Sherpa director Jen Peedom is hard at work on her next feature, Mountain, which she describes as "something I've been discussing with Richard Tognetti from the Australian Chamber Orchestra for a long time".

The film was "primarily conceived as a visual work", said Peedom, "to explore the history of our fascination with mountains, why we're so drawn to them and why some people risk their lives for them". 

Mountain sees Peedom again collaborating with Renan Ozturk, Sherpa's main altitude cinematographer and a North-Face sponsored climber.

"He's got an incredible library, and has hooked us up with all these other cinematographers". 

Peedom also brought in a writer, Robert Macfarlane, who wrote the multi-award winning book Mountains of the Mind, to provide narration.

"He's writing this really sparse narration script, almost poetry". 

Alongside Tognetti (providing the film's score), Ozturk and McFarland, Peedom's other key collaborator on the film is her Sherpa editor Christian Gazal, whom the director says she never wants to work without.

"[On Sherpa] He really introduced me to this test screening idea, where you invite people in and really test your ideas and test your story", said Peedom. 

"It's brutal but really productive. [Gazal] calls them punter screenings. He says they can't be in the film industry, they can't be trying to be clever".

"You can't get away with anything with Christian. He'll make you really articulate and think through exacly what it is you're trying to say. I prefer to be really pushed".

Written exercise 1: For each statement, say whether it agrees with the article about the film Mountain, and quote the words from the article that decide it: (a) Richard Tognetti is from the Australian Chamber Orchestra. (b) Renan Ozturk is the film's main altitude cinematographer on Sherpa. (c) Christian Gazal refers to test screenings as punter screenings.
Written exercise 2: Extend the article about Jen Peedom's film Mountain with one more paragraph that picks up after its final sentence.
The lines that come next are separate material, unconnected to the article about the film Mountain.

Dataset excerpt:
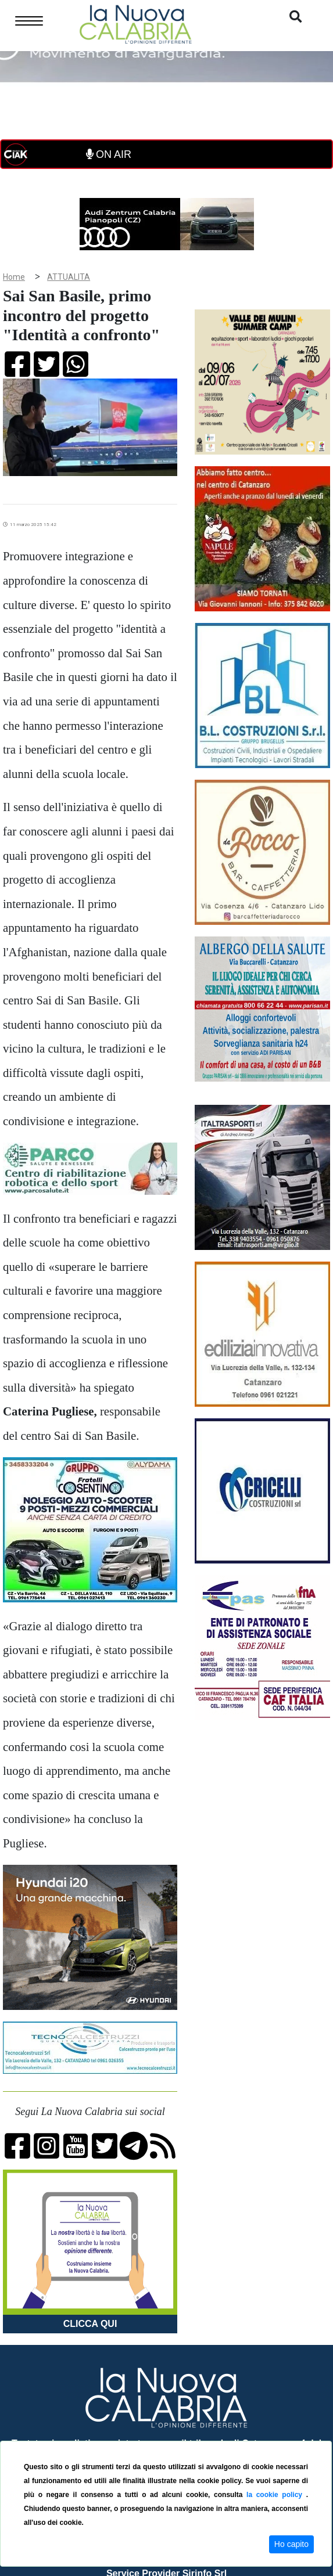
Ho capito (291, 2544)
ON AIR (108, 154)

Written reply 1:
(a) Yes: "Richard Tognetti from the Australian Chamber Orchestra"
(b) Yes: "Renan Ozturk, Sherpa's main altitude cinematographer"
(c) Yes: "[Gazal] calls them punter screenings."

Written reply 2:
Peedom is still rolling out Sherpa, with the film in its second week in Australia cinemas and premiering in the U.S. on National Geographic.

The last six months have been a whirlwind.

"To be in official competition at Sydney was pretty amazing", Peedom said. "I don't think an Australian doco has been in it before so it was really a great honour". 

"The first international one was Telluride, which premiered Spotlight, Room, Malala, most of the Oscar contenders. It's an amazing festival. There's no publicists. They fly you all in on a corporate jet, and it's just directors. I was sitting next to the director of 45 Years, and Rooney Mara's sitting behind me, and next to me's the director of that amazing film Son of Saul". 

"We all did Telluride, Toronto, London, so you become really good friends. Everything after Telluride is hard, because it's a market, [whereas in Telluride] there's no market, it's just about filmmakers. You wander down the street and Meryl Streep's there going 'can you tell me the way to such and such'?